Since 2019, the 101 Genomes Foundation has had the privilege of working with three organizations specializing in bioinformatics, genetics and algorithms (IB², CHG and MLG) on the Genomes4Brussels project co-funded by the Brussels region (Innoviris).

Genome4Brussels aims to create an ecosystem to optimize the development of bioinformatics tools for genome analysis and facilitate the transfer of innovation and knowledge acquired during the project to the general public.

Sofia Papadimitriou, researcher (IB)², answers Ludivine’s questions and explains her involvement in this unique project.

Ludivine – Sofia, can you tell us about your academic career?

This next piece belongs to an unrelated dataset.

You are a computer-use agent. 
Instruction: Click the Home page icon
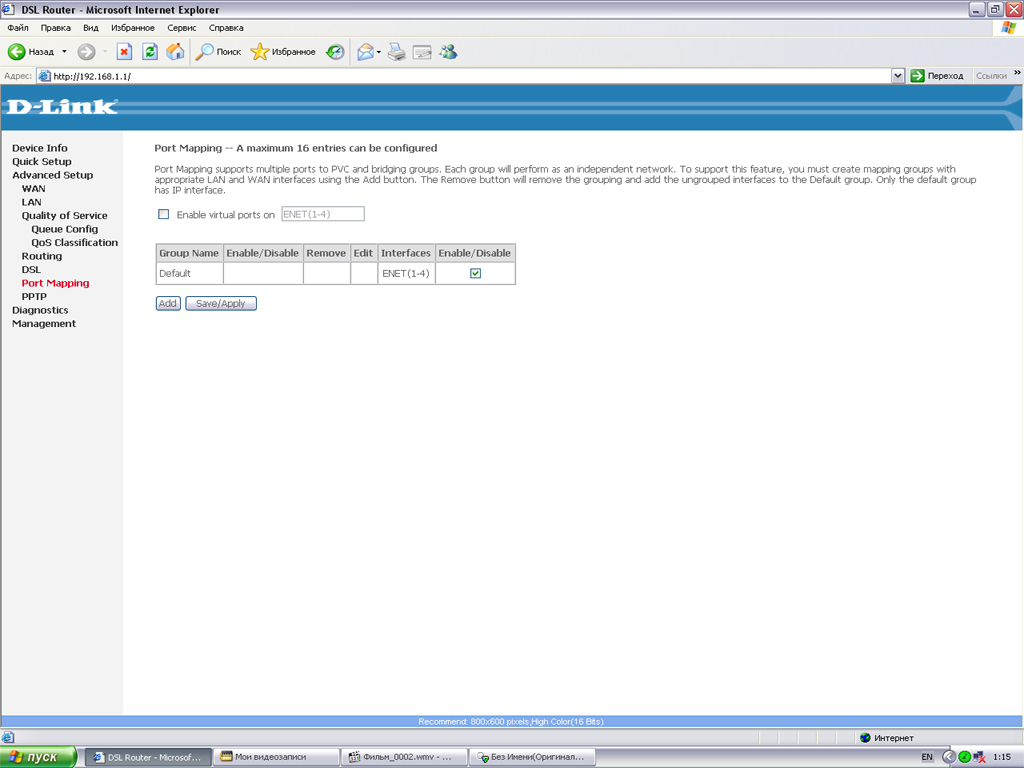pyautogui.click(x=175, y=52)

Sofia – I graduated with a BSc in Biology in 2013 from Aristotle University of Thessaloniki, Greece, and a MSc in Bioinformatics in 2016 from Wageningen University, the Netherlands. I then went on to do a PhD in bioinformatics and Machine Learning applied to oligogenic diseases at the Université Libre de Bruxelles and the Vrije Universiteit Brussel. I have been involved in the Genome4Brussels project as a postdoctoral researcher since January 2021, while in October 2022 I was awarded an F.R.S.-FNRS grant to carry out research on the detection of genetic modifiers for retinal diseases at the Université Libre de Bruxelles, under the supervision of Professor Tom Lenaerts and in collaboration with Professor Elfride de Baere’s laboratory at Ghent University.

L. – How is your past experience an asset for the Genome4Brussels project?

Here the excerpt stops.